If you are looking at Oakville real estate or a cottage on the Kawarthas, you are probably already aware that there are several types of mortgage options available to finance your purchase. We are publishing a series of articles outlining three different types of mortgages; this third and final instalment takes a look at balloon payment mortgages.
Balloon mortgages are often favoured by commercial mortgage lenders and buyers over other types of mortgage. The terms are very favourable for purchasing property that the buyer does not intend to hold over a long period, say greater than ten years.
The reason for this is because a business owning property secured through a balloon mortgage, maybe a business that sees the rising need for wastewater management chemicals, will have to make payments that cover only the interest, not the principle of the loan amount. How is this so? Well, balloon mortgages offer a note that says that while the interest must be paid off each month, the balance of the loan is not due in full until the note expires. Conceivably, a company could increase the bottom line by operating in an area, making their interest payments, and then selling before the term was up. This could also be true of Mississauga homes for sale that are rising in price.

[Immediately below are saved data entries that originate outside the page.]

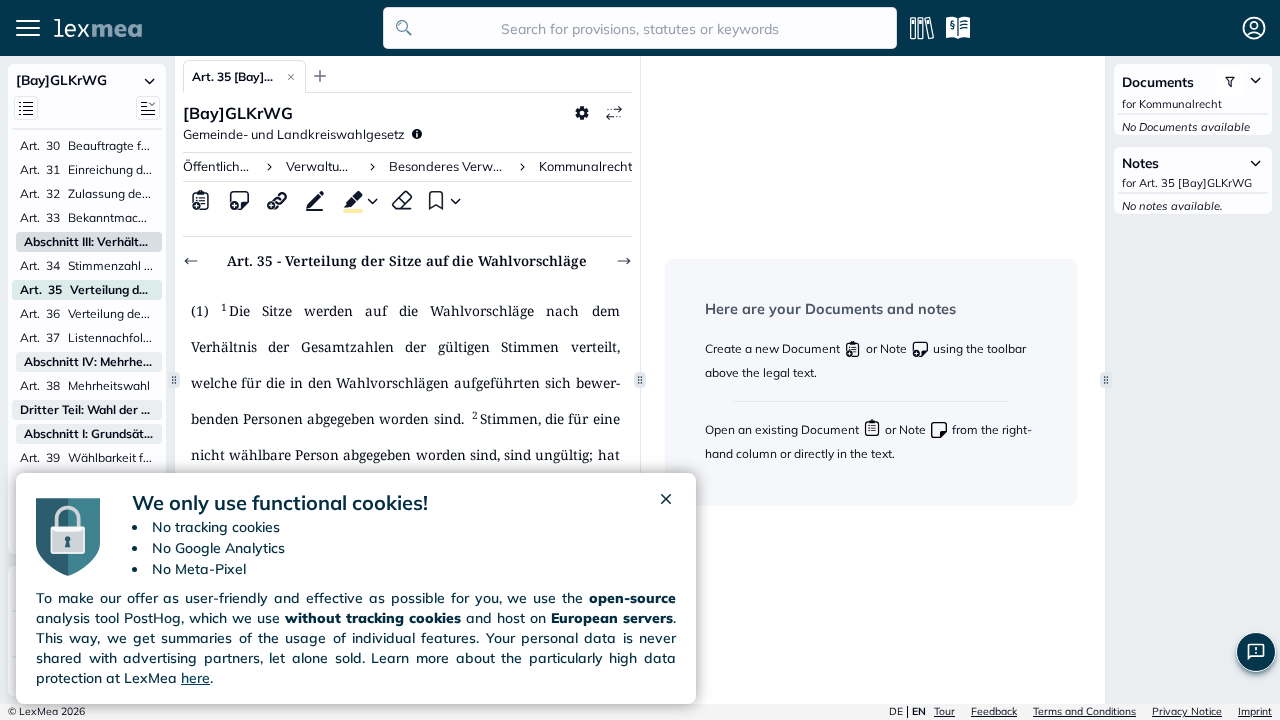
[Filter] (1230, 82)
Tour (944, 711)
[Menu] (28, 28)
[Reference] (277, 200)
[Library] (922, 28)
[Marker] (349, 200)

As you might have already guessed from the terms, mortgage lenders will tell you that balloon mortgages are not for everyone. If the buyer is unable to make the balloon payment at the end of the term, he or she is in a lot of trouble and that is why this type of mortgage is not typically used by residential real estate buyers. Seattle real estate, on the other hand, is a favourable investment for a balloon mortgage as the United States has laws that say a lender must renew the loan term after expiry if the borrower wishes.
Put very simply, a balloon mortgage allows the buyer to slash monthly payments by focusing on the interest only. They are available with both fixed and floating rate terms. It is a good type of mortgage for people who are careful enough with their money or planning to ensure they can pay the balance when the note expires.